For those who love small streams, wild trout, and life...in their simplest form
Saturday, July 5, 2014
As a fly tyer I have attempted to tie many different styles and patterns. From streamers to wets, to dries, and nymphs, I can pretty much tie a good representation of the fly I have chosen to duplicate. Some of the most problematic flies to tie for me are Catskill style dry flies. These flies are a joy to look at with their crisp lines and delicate hackles. The classic Atlantic salmon fly is another fly that is a nightmare for me to tie. Most other types of flies I can do an adequate job, and the fly will work and catch a fish or two.
The flies I fish most are dry flies. I'll fish these floaters at any time of the year, and most times they will bring a fish to the surface. My fly box has a variety of dry flies, Catskill, Wulffs, Bombers, Beetles, Ants. Theses flies along with those wonderful "parachutes" are the core of my fly box.

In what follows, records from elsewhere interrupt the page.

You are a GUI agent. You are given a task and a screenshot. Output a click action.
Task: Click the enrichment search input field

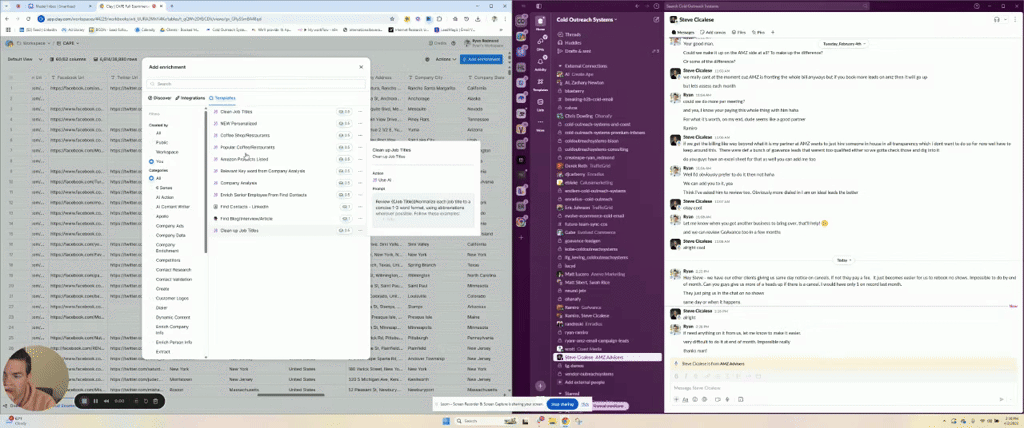[255, 84]
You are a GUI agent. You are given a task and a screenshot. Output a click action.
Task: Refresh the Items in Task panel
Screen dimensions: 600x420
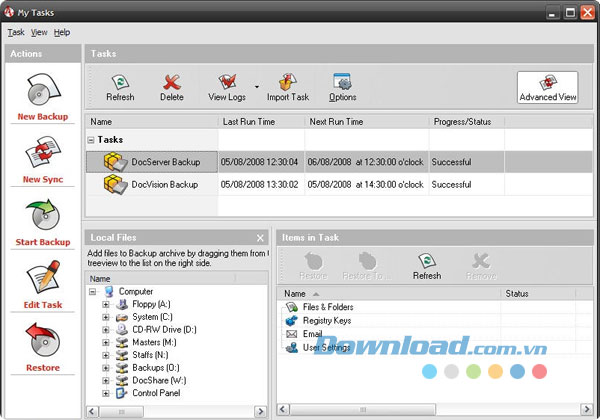click(426, 265)
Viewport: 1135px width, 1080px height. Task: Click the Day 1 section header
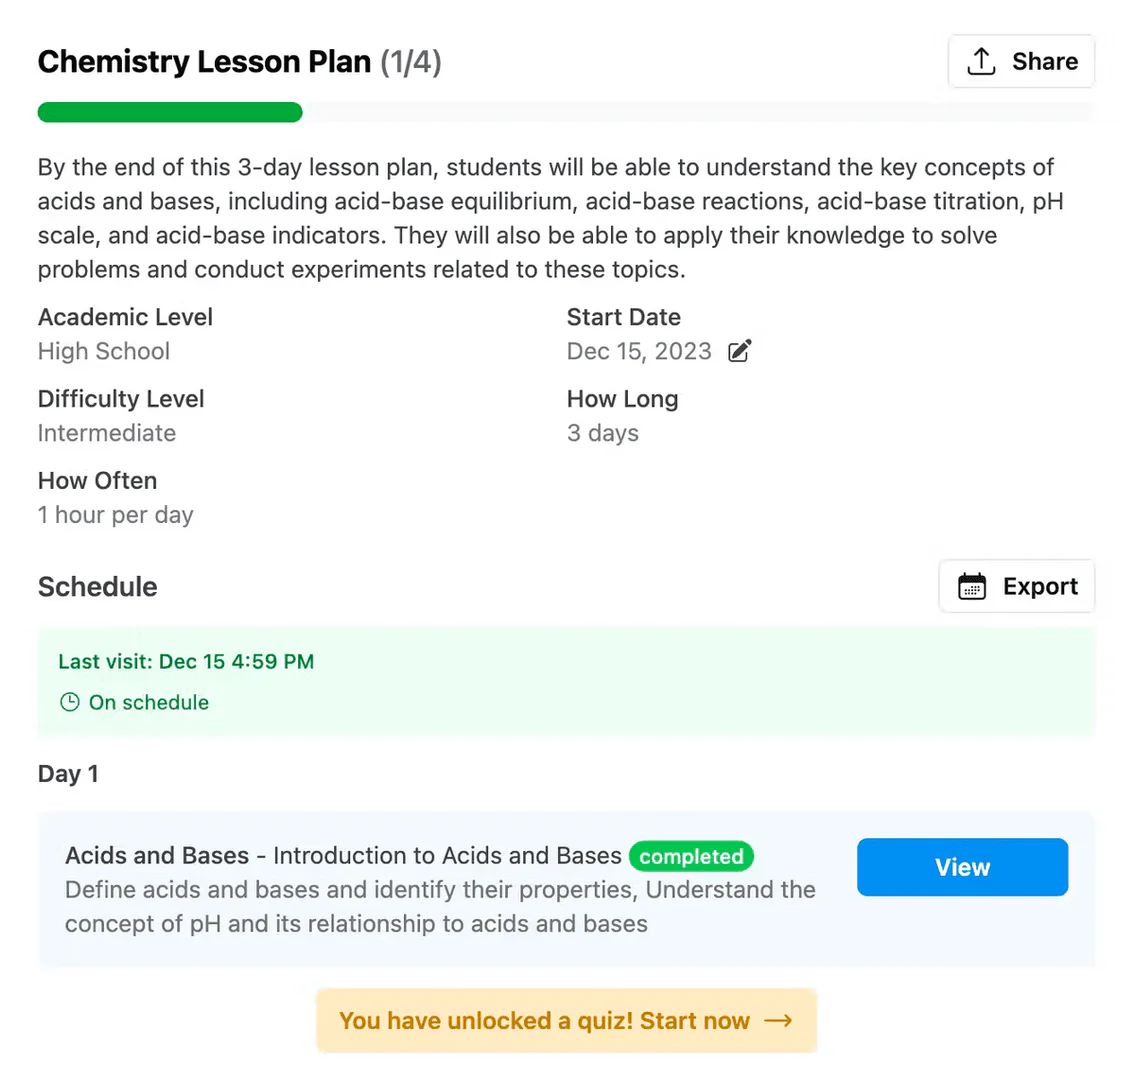click(68, 773)
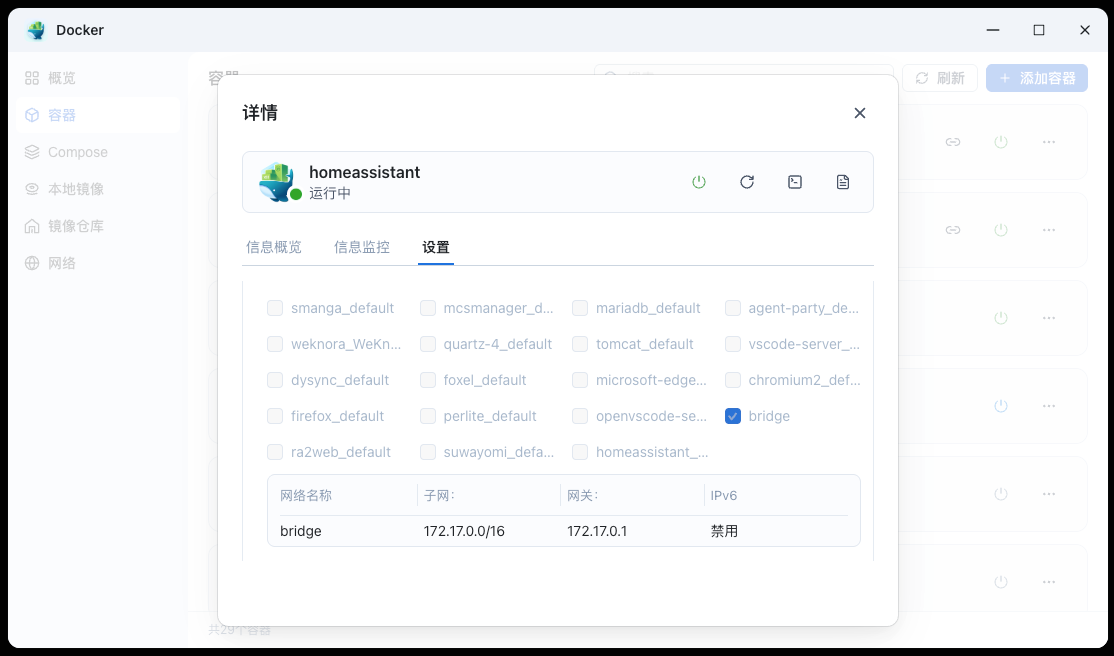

I don't know if this is true but I read somewhere that the parachute dry fly was created in Detroit in the 1930's by William Bush. I think I started seeing them in fly shops in the late 70's or early 80's. Well whenever it was I purchased some and was happy with the way they represented themselves. When I attempted to tie this type of fly it was as if I had 3 left hands and no vision. The flies were awful. They would land upside down, float sideways, twist the leader until it was rendered useless. After many years of trying I gave up tying parachutes. I now buy the few patterns and sizes I fish. These flies work, and very well.
Parachute sulphur patterns. I bought these at LL Bean. They have an orange body and a yellow body. I have them in size 14 and 16
The Adams parachute. One of the very best dry flies out there. This fly can save most any angling outing. I have them in size 12 to 18.
"Mr. Rapidan", this fly was created by Harry Murray of Virginia.